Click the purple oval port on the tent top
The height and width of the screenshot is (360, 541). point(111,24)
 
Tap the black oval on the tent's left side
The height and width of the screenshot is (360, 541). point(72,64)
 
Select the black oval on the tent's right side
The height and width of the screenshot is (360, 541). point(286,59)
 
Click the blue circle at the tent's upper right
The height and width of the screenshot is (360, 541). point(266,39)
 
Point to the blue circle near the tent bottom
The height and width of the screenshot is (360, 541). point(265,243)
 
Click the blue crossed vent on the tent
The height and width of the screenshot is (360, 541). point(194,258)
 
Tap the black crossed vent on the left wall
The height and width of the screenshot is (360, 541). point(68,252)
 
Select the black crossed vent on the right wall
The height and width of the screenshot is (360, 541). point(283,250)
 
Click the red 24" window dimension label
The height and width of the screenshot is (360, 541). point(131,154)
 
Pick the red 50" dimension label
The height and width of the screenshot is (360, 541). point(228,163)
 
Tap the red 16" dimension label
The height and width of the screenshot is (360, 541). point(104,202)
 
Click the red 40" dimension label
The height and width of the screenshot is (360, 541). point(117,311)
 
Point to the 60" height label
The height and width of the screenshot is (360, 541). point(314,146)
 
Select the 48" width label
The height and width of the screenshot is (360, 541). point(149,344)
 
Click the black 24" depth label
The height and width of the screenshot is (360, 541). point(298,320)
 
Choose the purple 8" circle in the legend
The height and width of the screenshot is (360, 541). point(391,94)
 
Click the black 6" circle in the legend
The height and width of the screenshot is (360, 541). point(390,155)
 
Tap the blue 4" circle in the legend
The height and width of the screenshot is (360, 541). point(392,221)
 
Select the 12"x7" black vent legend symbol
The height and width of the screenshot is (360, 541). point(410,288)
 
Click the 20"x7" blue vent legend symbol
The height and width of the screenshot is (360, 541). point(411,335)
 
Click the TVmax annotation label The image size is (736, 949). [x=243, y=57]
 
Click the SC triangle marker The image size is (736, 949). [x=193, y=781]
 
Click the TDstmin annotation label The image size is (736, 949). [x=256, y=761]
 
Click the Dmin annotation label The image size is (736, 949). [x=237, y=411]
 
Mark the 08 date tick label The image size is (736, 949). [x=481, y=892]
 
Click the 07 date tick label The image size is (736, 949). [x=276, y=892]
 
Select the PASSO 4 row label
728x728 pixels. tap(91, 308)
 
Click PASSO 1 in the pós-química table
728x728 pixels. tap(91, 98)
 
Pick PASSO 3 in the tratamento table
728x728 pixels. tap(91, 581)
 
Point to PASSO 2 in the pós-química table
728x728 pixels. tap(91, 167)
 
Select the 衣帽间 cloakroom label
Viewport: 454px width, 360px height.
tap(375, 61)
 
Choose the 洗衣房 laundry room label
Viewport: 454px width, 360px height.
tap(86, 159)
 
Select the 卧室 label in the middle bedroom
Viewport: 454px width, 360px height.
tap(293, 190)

What you should do
Could you change "dimension label" to "measurement label" throughout all the rows above and give them back with nothing else altered?

Written reply
Click the purple oval port on the tent top
The height and width of the screenshot is (360, 541). point(111,24)
 
Tap the black oval on the tent's left side
The height and width of the screenshot is (360, 541). point(72,64)
 
Select the black oval on the tent's right side
The height and width of the screenshot is (360, 541). point(286,59)
 
Click the blue circle at the tent's upper right
The height and width of the screenshot is (360, 541). point(266,39)
 
Point to the blue circle near the tent bottom
The height and width of the screenshot is (360, 541). point(265,243)
 
Click the blue crossed vent on the tent
The height and width of the screenshot is (360, 541). point(194,258)
 
Tap the black crossed vent on the left wall
The height and width of the screenshot is (360, 541). point(68,252)
 
Select the black crossed vent on the right wall
The height and width of the screenshot is (360, 541). point(283,250)
 
Click the red 24" window measurement label
The height and width of the screenshot is (360, 541). point(131,154)
 
Pick the red 50" measurement label
The height and width of the screenshot is (360, 541). point(228,163)
 
Tap the red 16" measurement label
The height and width of the screenshot is (360, 541). point(104,202)
 
Click the red 40" measurement label
The height and width of the screenshot is (360, 541). point(117,311)
 
Point to the 60" height label
The height and width of the screenshot is (360, 541). point(314,146)
 
Select the 48" width label
The height and width of the screenshot is (360, 541). point(149,344)
 
Click the black 24" depth label
The height and width of the screenshot is (360, 541). point(298,320)
 
Choose the purple 8" circle in the legend
The height and width of the screenshot is (360, 541). point(391,94)
 
Click the black 6" circle in the legend
The height and width of the screenshot is (360, 541). point(390,155)
 
Tap the blue 4" circle in the legend
The height and width of the screenshot is (360, 541). point(392,221)
 
Select the 12"x7" black vent legend symbol
The height and width of the screenshot is (360, 541). point(410,288)
 
Click the 20"x7" blue vent legend symbol
The height and width of the screenshot is (360, 541). point(411,335)
 
Click the TVmax annotation label The image size is (736, 949). [x=243, y=57]
 
Click the SC triangle marker The image size is (736, 949). [x=193, y=781]
 
Click the TDstmin annotation label The image size is (736, 949). [x=256, y=761]
 
Click the Dmin annotation label The image size is (736, 949). [x=237, y=411]
 
Mark the 08 date tick label The image size is (736, 949). [x=481, y=892]
 
Click the 07 date tick label The image size is (736, 949). [x=276, y=892]
 
Select the PASSO 4 row label
728x728 pixels. tap(91, 308)
 
Click PASSO 1 in the pós-química table
728x728 pixels. tap(91, 98)
 
Pick PASSO 3 in the tratamento table
728x728 pixels. tap(91, 581)
 
Point to PASSO 2 in the pós-química table
728x728 pixels. tap(91, 167)
 
Select the 衣帽间 cloakroom label
Viewport: 454px width, 360px height.
tap(375, 61)
 
Choose the 洗衣房 laundry room label
Viewport: 454px width, 360px height.
tap(86, 159)
 
Select the 卧室 label in the middle bedroom
Viewport: 454px width, 360px height.
tap(293, 190)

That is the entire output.